Action item
Reproduce the entries exactly, beginning with the line containing "Click the pink PROFIBUS port on DP-CPU" and ending with their last line, both included.

Task material
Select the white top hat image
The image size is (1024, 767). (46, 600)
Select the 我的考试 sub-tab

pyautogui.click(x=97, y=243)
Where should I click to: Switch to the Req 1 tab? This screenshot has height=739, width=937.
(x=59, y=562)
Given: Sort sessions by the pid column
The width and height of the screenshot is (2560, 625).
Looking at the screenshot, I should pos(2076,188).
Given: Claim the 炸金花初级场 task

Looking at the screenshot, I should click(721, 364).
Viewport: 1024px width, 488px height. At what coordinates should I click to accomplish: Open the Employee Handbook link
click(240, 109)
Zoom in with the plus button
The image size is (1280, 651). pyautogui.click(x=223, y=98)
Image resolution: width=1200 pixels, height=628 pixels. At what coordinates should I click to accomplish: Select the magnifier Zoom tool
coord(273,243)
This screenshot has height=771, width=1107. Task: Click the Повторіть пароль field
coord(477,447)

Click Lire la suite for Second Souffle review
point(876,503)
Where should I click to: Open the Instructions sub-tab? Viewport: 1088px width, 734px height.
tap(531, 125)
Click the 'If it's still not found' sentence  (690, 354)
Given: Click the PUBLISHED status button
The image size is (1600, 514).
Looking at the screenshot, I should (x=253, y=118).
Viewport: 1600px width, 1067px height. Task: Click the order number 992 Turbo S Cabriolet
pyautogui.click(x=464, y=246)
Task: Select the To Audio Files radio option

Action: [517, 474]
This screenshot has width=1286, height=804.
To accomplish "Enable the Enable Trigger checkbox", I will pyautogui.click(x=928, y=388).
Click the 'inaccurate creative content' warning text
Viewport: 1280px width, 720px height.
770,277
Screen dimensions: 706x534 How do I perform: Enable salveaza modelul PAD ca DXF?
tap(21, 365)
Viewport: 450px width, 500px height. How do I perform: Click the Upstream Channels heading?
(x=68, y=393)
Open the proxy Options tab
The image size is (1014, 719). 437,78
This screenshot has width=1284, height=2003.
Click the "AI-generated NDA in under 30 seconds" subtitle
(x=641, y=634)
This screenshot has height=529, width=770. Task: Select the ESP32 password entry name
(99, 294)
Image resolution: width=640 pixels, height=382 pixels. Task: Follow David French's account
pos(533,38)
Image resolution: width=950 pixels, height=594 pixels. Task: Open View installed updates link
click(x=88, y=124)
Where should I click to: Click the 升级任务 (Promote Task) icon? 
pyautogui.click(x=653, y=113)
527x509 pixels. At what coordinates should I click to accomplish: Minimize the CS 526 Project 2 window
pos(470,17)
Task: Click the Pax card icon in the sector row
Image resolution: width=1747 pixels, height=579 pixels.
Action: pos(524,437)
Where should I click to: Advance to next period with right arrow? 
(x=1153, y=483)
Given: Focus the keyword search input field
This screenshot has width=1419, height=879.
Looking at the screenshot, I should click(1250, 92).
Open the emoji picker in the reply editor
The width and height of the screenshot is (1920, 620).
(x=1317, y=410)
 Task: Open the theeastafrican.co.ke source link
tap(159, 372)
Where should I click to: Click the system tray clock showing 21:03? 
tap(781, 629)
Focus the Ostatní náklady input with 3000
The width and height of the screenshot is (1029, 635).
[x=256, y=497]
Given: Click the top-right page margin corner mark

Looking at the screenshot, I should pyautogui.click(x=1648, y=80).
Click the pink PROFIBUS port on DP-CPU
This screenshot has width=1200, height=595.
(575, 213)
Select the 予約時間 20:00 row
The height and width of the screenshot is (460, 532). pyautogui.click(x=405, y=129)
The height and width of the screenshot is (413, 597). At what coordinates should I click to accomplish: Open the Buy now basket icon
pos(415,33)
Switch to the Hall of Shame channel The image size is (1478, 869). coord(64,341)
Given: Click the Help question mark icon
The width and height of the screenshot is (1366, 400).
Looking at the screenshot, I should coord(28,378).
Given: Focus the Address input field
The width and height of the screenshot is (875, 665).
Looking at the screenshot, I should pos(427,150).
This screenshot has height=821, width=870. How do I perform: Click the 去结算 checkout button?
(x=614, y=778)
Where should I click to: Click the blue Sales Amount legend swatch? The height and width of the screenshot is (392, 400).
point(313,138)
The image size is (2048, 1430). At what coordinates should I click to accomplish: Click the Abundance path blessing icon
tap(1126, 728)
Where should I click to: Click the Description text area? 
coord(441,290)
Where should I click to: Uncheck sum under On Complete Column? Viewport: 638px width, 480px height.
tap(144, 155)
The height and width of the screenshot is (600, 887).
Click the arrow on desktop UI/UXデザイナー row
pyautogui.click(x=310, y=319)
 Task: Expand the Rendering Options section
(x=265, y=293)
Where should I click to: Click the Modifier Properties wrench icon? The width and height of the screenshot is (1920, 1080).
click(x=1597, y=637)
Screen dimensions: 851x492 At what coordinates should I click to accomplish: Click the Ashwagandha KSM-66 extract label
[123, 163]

Worked solution
Click the pink PROFIBUS port on DP-CPU
This screenshot has width=1200, height=595.
(575, 213)
Select the 予約時間 20:00 row
The height and width of the screenshot is (460, 532). pyautogui.click(x=405, y=129)
The height and width of the screenshot is (413, 597). At what coordinates should I click to accomplish: Open the Buy now basket icon
pos(415,33)
Switch to the Hall of Shame channel The image size is (1478, 869). coord(64,341)
Given: Click the Help question mark icon
The width and height of the screenshot is (1366, 400).
Looking at the screenshot, I should coord(28,378).
Given: Focus the Address input field
The width and height of the screenshot is (875, 665).
Looking at the screenshot, I should pos(427,150).
This screenshot has height=821, width=870. How do I perform: Click the 去结算 checkout button?
(x=614, y=778)
Where should I click to: Click the blue Sales Amount legend swatch? The height and width of the screenshot is (392, 400).
point(313,138)
The image size is (2048, 1430). At what coordinates should I click to accomplish: Click the Abundance path blessing icon
tap(1126, 728)
Where should I click to: Click the Description text area? 
coord(441,290)
Where should I click to: Uncheck sum under On Complete Column? Viewport: 638px width, 480px height.
tap(144, 155)
The height and width of the screenshot is (600, 887).
Click the arrow on desktop UI/UXデザイナー row
pyautogui.click(x=310, y=319)
 Task: Expand the Rendering Options section
(x=265, y=293)
Where should I click to: Click the Modifier Properties wrench icon? The width and height of the screenshot is (1920, 1080).
click(x=1597, y=637)
Screen dimensions: 851x492 At what coordinates should I click to accomplish: Click the Ashwagandha KSM-66 extract label
[123, 163]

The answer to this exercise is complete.